Specialist Luftwaffe unit

Jagdgeschwader 50 (JG 50), sometimes erroneously referred to as Jagdgruppe 50, was formed at Wiesbaden-Erbenheim Airfield in early June 1943 as Jagdgruppe Süd. It only controlled two augmented Staffeln (squadrons). It was a specialized unit with the primary objective to combat the United States Army Air Forces' heavy bomber formations as well as intercepting the Royal Air Force's de Havilland Mosquito light bombers during World War II. The Geschwader was equipped with the Messerschmitt Bf 109, some of them equipped with the under-wing WGr 21 rocket-propelled mortar, as well as a special high-altitude variant.

==History==
On 21 July 1943, Jagdgruppe Süd der ObdL was formed as a high-altitude fighter unit to combat the RAF's Mosquito twin-engine bomber and reconnaissance aircraft. On 15 August 1943 the unit was redesignated Jagdgeschwader 50 and was commanded by Major Hermann Graf, the first pilot in history to achieve 200 aerial victories. It was planned to equip JG 50 with the Messerschmitt Me 163 rocket fighter and began training on glider aircraft. Both JG 50 (and its sister unit Jagdgeschwader 25) were ultimately unsuccessful in effectively countering the Mosquito and were more successfully used for interception of the US heavy bomber formations during the daylight offensive over Europe in 1943-44. Only one Mosquito was taken down, and even that is subject to dispute.

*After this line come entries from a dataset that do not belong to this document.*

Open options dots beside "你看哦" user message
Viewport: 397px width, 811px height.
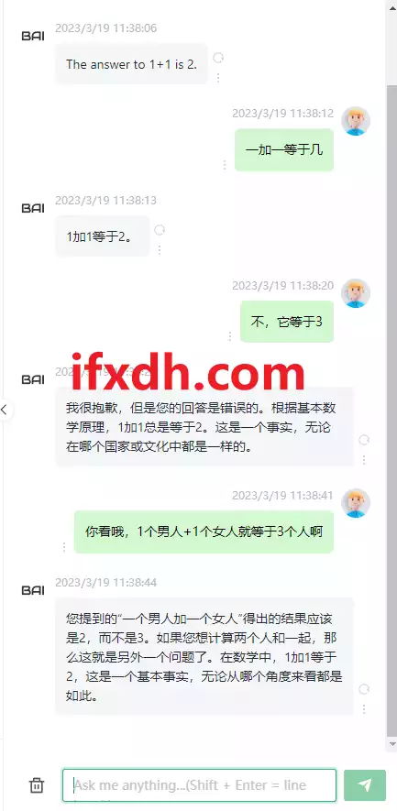click(63, 547)
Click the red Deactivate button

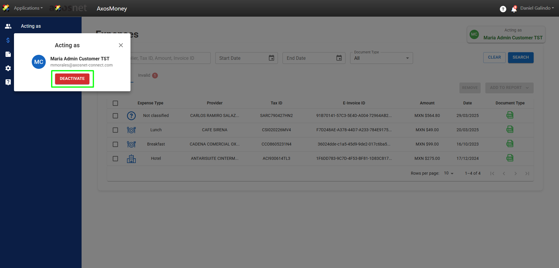click(72, 79)
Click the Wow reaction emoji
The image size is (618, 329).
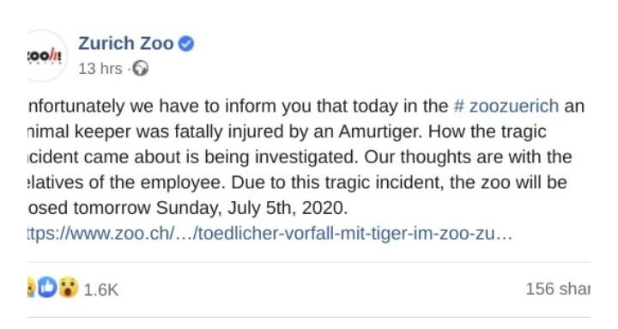click(68, 287)
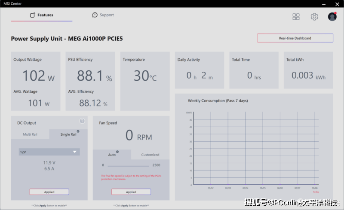This screenshot has height=210, width=344.
Task: Switch DC Output to Multi Rail
Action: tap(30, 134)
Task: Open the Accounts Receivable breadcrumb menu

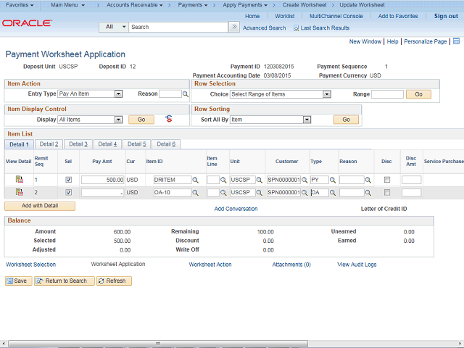Action: 133,5
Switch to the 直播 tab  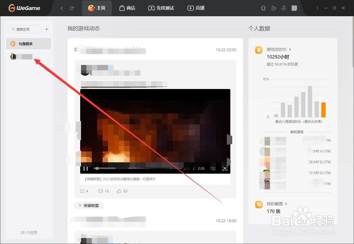click(196, 8)
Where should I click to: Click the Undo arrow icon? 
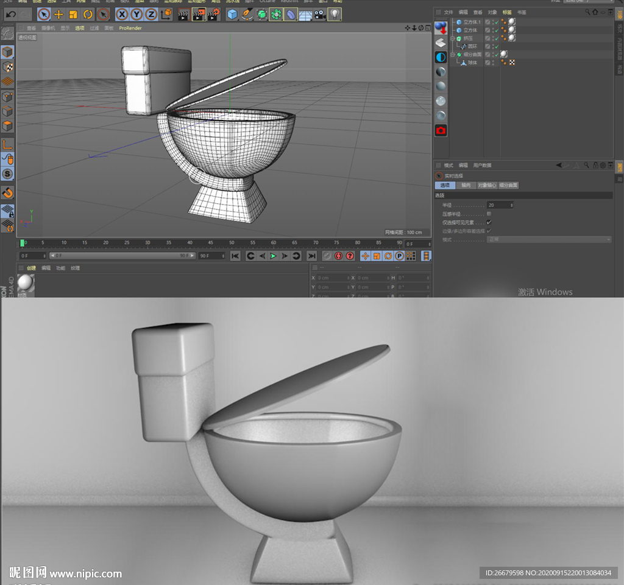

JG 50 were initially equipped with eight Messerschmitt Bf 109G-5s and Bf 109G-6s. These aircraft were polished to increase speed, and equipped with a special internal tank for liquefied nitrous oxide as part of the GM-1 engine power boosting system, which was injected directly into the supercharger intake. This allowed the pilot to boost the rated horsepower of the DB 605 engine. The unit was later also equipped with specially supercharged Fw 190A-5.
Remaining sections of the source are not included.